START Text
Despite feelers, AIADMK may avoid joining Govt

New Delhi, December 8
Post J Jayalalithaa’s demise, the BJP hopes to draw political mileage in Tamil Nadu due to a vacuum but it also faces certain complex challenges in dealing with the traditional Dravidian political mindset, those in the know of things in the saffron party and the NDA say. “One option as win-win situation for both BJP and AIADMK could be the two parties forming an alliance
at the state level and the AIADMK formally joining the Modi Government at the Centre,” said a BJP leader
working with southern parties. There are already a few ambitious AIADMK MPs too keen for ministerial berths and a section of BJP leaders have already thrown up the idea to the Tamil Nadu MPs informally, sources said.
“But things are premature but a decision may be taken once the party has a new General Secretary replacing the Late party supremo,” said a source.
BJP, though sees an ‘advantage’ owing largely to the late AIADMK supremo’s personal rapport with Prime Minister Narendra Modi, there is also a line of caution as the Dravidian politics essentially remain “anti-Brahmin and anti-North India”-considered the chief characteristic of the politics of BJP so far.
END Text
START Data for analysis
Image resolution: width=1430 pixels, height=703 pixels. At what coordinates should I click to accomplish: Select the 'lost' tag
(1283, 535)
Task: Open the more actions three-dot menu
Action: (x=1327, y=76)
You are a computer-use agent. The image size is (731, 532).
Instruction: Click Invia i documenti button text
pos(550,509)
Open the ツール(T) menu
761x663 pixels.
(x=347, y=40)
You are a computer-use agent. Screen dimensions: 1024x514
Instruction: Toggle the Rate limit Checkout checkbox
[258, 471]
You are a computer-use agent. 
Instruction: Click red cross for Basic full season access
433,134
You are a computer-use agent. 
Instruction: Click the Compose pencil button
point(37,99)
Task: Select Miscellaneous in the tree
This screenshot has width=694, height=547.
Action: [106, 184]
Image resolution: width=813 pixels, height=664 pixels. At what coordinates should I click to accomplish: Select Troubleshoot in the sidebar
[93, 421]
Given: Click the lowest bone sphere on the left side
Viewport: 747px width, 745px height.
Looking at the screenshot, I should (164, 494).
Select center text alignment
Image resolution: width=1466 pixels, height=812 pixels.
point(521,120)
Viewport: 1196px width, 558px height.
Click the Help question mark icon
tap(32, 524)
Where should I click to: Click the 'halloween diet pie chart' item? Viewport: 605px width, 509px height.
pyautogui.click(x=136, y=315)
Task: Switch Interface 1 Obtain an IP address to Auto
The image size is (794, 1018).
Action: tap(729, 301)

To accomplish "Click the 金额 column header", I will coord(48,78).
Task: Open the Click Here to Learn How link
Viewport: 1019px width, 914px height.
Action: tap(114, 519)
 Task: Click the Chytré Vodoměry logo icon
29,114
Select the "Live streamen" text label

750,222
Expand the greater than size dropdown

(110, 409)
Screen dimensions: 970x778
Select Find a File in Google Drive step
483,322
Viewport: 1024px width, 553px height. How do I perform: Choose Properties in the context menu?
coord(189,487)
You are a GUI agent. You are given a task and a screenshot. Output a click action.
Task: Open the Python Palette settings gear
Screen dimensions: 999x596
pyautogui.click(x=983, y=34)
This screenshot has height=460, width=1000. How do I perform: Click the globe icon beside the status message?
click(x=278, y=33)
END Data for analysis
» Exercise details:
Answer these questions using the AIADMK news report.
(a) What place and date appear at the head of the report?
(b) According to a source, when may a decision be taken?
(c) What does the report say the BJP's "advantage" owes largely to?

» Your solution:
(a) New Delhi, December 8.
(b) Once the party has a new General Secretary replacing the late party supremo.
(c) The late AIADMK supremo's personal rapport with Prime Minister Narendra Modi.